A pesar de la caída de la URSS, el que niegue que las premisas fundamentales que dieron razón de ser al comunismo real tienen absoluta vigencia, está mirando otra película. Cabe destacar que este drama no es exclusivo de Argentina. En España, la “igualdad” tiene hasta su propio ministerio, bajo un gobierno (del Partido Socialista) que estuvo largo rato en alianza con un espacio que se reivindica como comunista (Podemos). Si algo evitó que la tragedia sea total para los españoles, esto fue la pertenencia a la Unión Europea y el euro como moneda, lejos de la discrecionalidad de un Pedro Sánchez, que hubiera hecho destrozos con sus propias pesetas.
Ejemplos como el de Colombia y su fallido gobierno actual sobran en el mundo, sin caer en el extremo venezolano del que ya escribimos más que suficiente.

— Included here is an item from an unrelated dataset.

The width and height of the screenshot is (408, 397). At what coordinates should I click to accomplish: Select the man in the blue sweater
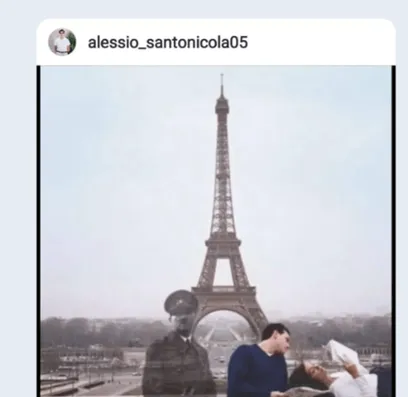click(x=259, y=361)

Hasta en Estados Unidos se escuchó en más de una oportunidad al presidente actual insistir con la necesidad de los impuestos progresivos, que no son más que una recomendación del mismo Karl Marx, que tenía como finalidad “despojar de modo progresivo a la burguesía”.
Es necesario reparar un instante en esta cuestión del impuesto progresivo, ya que suele ser defendida con base a una mentira. Para implementarlos, se le suele preguntar a la ciudadanía si es justo o no que los ricos paguen más impuestos que los pobres, lo que suele tener una respuesta clara en la sociedad. Sin embargo, el flat tax (carga impositiva de preferencia de los liberales y única compatible con la igualdad ante la ley) ya hace que las personas de mayores recursos paguen más impuestos. Supongamos que el gravamen es de 10 %. El que gana 10 paga 1, el que gana 100 paga 10, el que gana 1000 paga 100 y el que gana 1000000 paga 100000. Es decir, el rico siempre paga más que el de menores ingresos. Sin embargo, este modelo no altera las posiciones relativas y sigue incentivando a la creación de riqueza. En cambio, el impuesto progresivo dice que el que gana 10 paga el 1 %, que el que gana 1000 paga el 10 % y el que gana 1000000 paga el 50 %. Este esquema, que produce “exiliados fiscales” daña considerablemente a las sociedades, ya que las descapitaliza. A esto se refería Milei ayer cuando habló de los ministerios inútiles (como el de la Mujer) que se financian con la voracidad fiscal de Estados quebrados, a los que nunca les alcanzan los recursos. Detrás de todas iniciativas, siempre está presente el horizonte moral de la igualdad socialista, aunque no se exhiba como estandarte el martillo y la hoz.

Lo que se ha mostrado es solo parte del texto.